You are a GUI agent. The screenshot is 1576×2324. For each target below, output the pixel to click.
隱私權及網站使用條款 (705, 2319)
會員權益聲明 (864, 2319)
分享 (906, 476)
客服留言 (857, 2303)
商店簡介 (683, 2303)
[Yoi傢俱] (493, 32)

============================================================

■ **TASK TO CARRY OUT**
The response should consist of all the entries, transcribed exactly.

■ **REPLY**
You are a GUI agent. The screenshot is 1576×2324. For each target below, output the pixel to click.
隱私權及網站使用條款 (705, 2319)
會員權益聲明 (864, 2319)
分享 (906, 476)
客服留言 (857, 2303)
商店簡介 (683, 2303)
[Yoi傢俱] (493, 32)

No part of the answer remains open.